La garde à vue de l’homme soupçonné d’avoir tué avec une arme de poing trois Kurdes et d’avoir blessé trois autres personnes à Paris vendredi a été prolongée, samedi 24 décembre, a fait savoir le parquet, annonçant que le mobile raciste avait été ajouté à l’enquête.
Les investigations portent désormais sur des faits d’assassinats, de tentatives d’assassinat, de violences avec arme et d’infractions à la législation sur les armes à caractère raciste. « L’ajout de cette circonstance ne modifie pas la peine maximale encourue, qui demeure la réclusion criminelle à perpétuité », a également précisé le parquet.
Peu avant midi vendredi, un homme a ouvert le feu rue d’Enghien, dans le 10e arrondissement de Paris, dans un quartier commerçant prisé de la communauté kurde. Le suspect, âgé de 69 ans, est un conducteur de train à la retraite de nationalité française.
Les faits se sont déroulés dans le Centre culturel kurde Ahmet-Kaya et dans deux commerces voisins, dont un salon de coiffure, kurde lui aussi. Ce centre, point de ralliement de la communauté à Paris, accueille le Centre démocratique kurde de France (CDKF), qui est la principale émanation du mouvement nationaliste kurde en France et la façade légale du Parti des travailleurs du Kurdistan (PKK), en guerre contre l’Etat turc et considéré comme une organisation terroriste par l’Union européenne.

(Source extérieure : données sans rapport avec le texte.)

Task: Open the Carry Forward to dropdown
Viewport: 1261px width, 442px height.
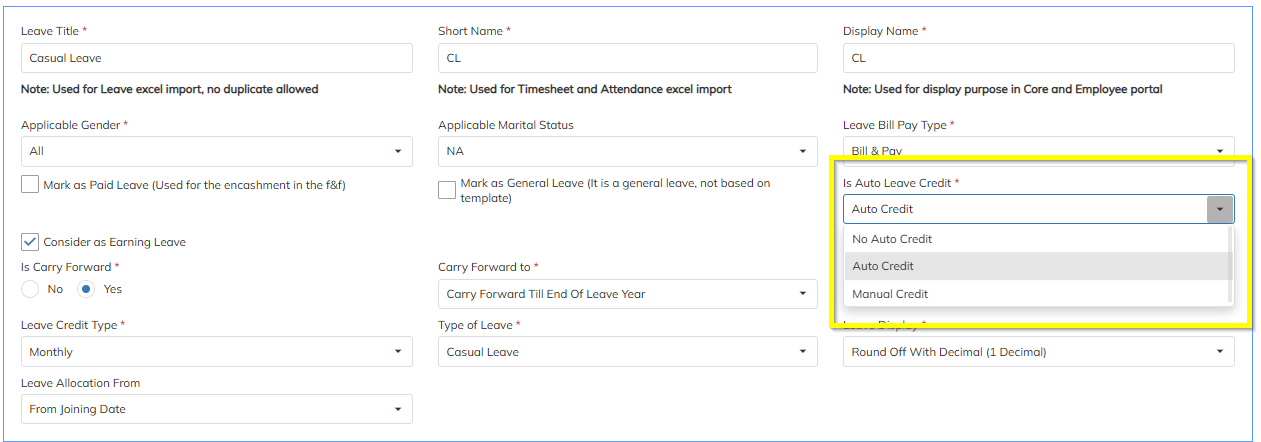Action: pyautogui.click(x=627, y=294)
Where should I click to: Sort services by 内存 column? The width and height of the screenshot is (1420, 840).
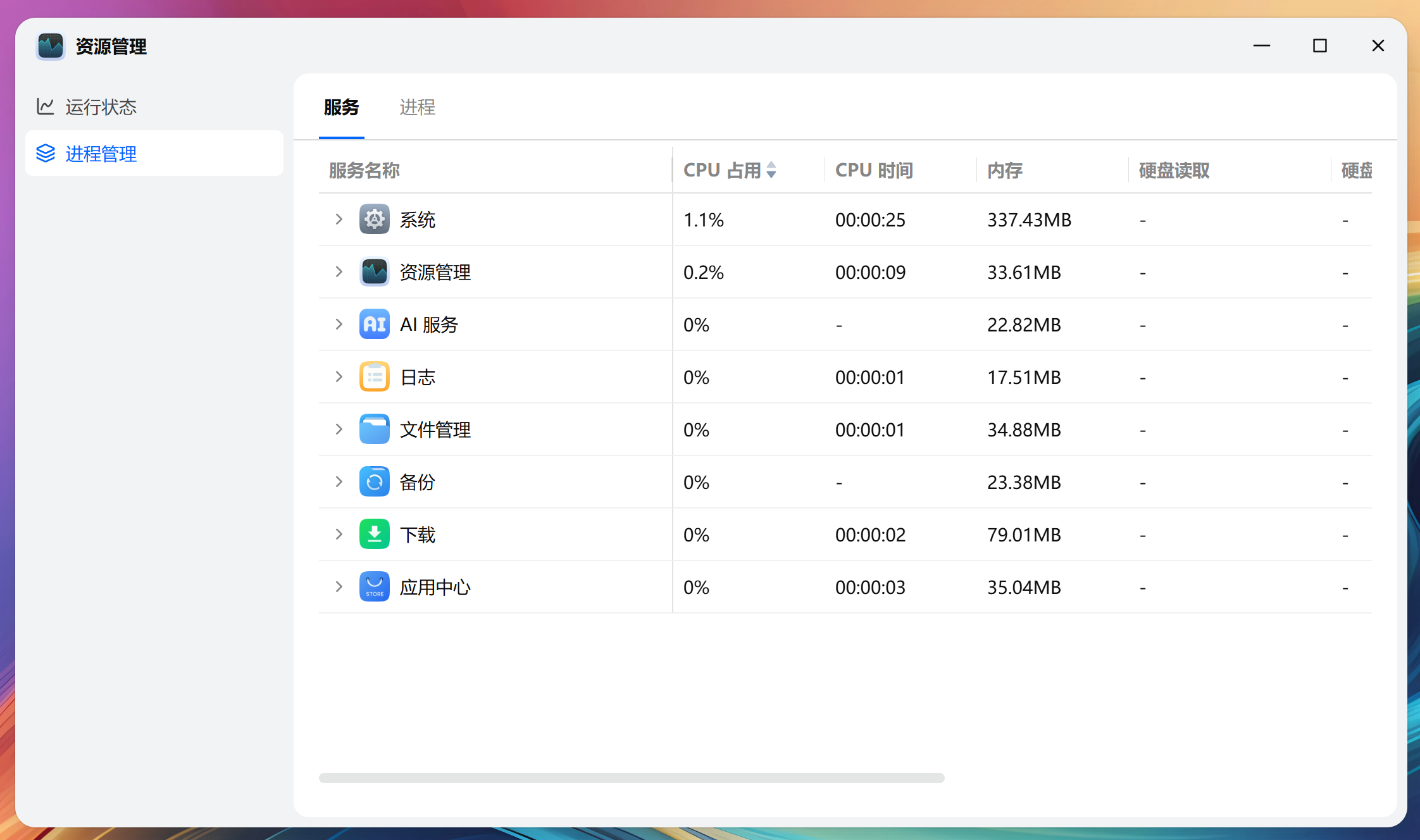click(1004, 170)
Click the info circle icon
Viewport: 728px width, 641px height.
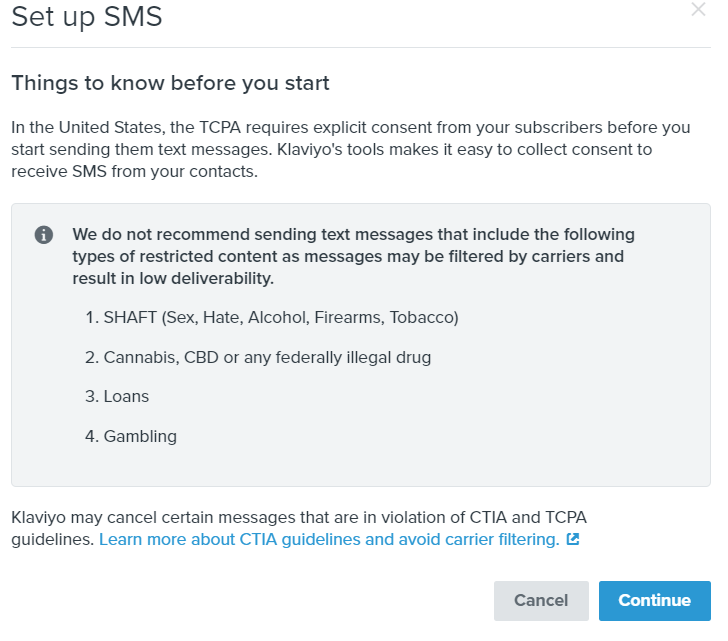tap(44, 235)
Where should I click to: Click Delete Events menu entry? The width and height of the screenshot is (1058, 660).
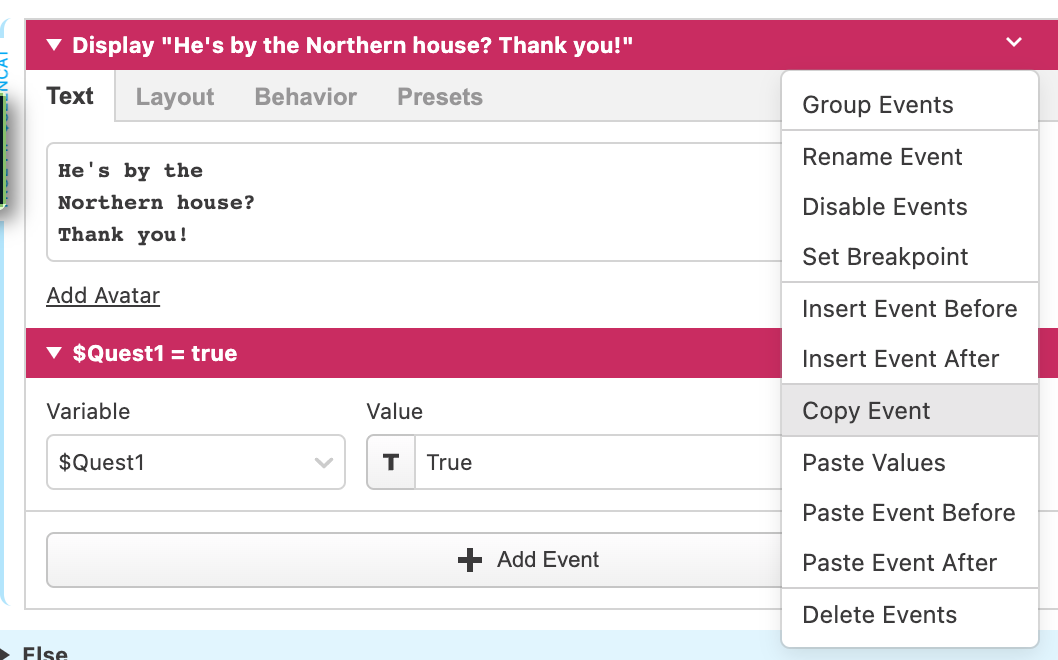879,615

Connu de la justice pour trois affaires
Blessé au visage lors de sa neutralisation, le suspect a aussitôt été placé en garde à vue. Il est connu de la justice pour trois affaires. Il avait été condamné une première fois, en 2017, à six mois de prison avec sursis pour détention d’armes prohibée. En juin 2022, il a de nouveau été condamné, à douze mois de prison cette fois, pour des faits de violences avec arme commis en 2016, condamnation dont il a fait appel.
Il a surtout été mis en examen pour des faits de violence avec arme à caractère raciste qui font écho à cette tuerie. Le 8 décembre 2021, il est soupçonné de s’être rendu avec un sabre dans un camp occupé par des migrants, situé dans le 12e arrondissement de Paris. L’homme, qui n’a pas encore été jugé pour ces faits, aurait alors blessé deux hommes à coups de sabre et dégradé six tentes avant d’être blessé par les victimes qui tentaient de le désarmer.
Après un an en détention provisoire, il a été remis en liberté le 12 décembre, comme l’exige la loi, et placé sous contrôle judiciaire, selon la procureure de Paris, Laure Beccuau.
Trois personnes, une femme et deux hommes, ont été tuées vendredi, un homme a été sérieusement blessé et deux hommes moins grièvement, selon un dernier bilan.
D’après Agit Polat, porte-parole du CDKF, la femme est Emine Kara, responsable du Mouvement des femmes kurdes de France. Elle avait combattu et milité durant trente ans dans les quatre parties du Kurdistan, en Turquie, Irak, Syrie et Iran. Selon Berivan Firat, une autre porte-parole du CDKF, Emine Kara avait pris part au combat contre l’organisation Etat islamique (EI), les armes à la main, durant la reconquête de Rakka par les forces kurdes appuyées par la coalition internationale. Elle avait depuis demandé l’asile politique en France et s’était vu refuser le statut de réfugiée par l’Office français de protection des réfugiés et apatrides (Ofpra), décision dont elle avait fait appel.
Les deux hommes sont Mir Perwer, un chanteur kurde réfugié politique en France, et Abdulrahman Kizil, un vieil habitué du Centre culturel Ahmet-Kaya.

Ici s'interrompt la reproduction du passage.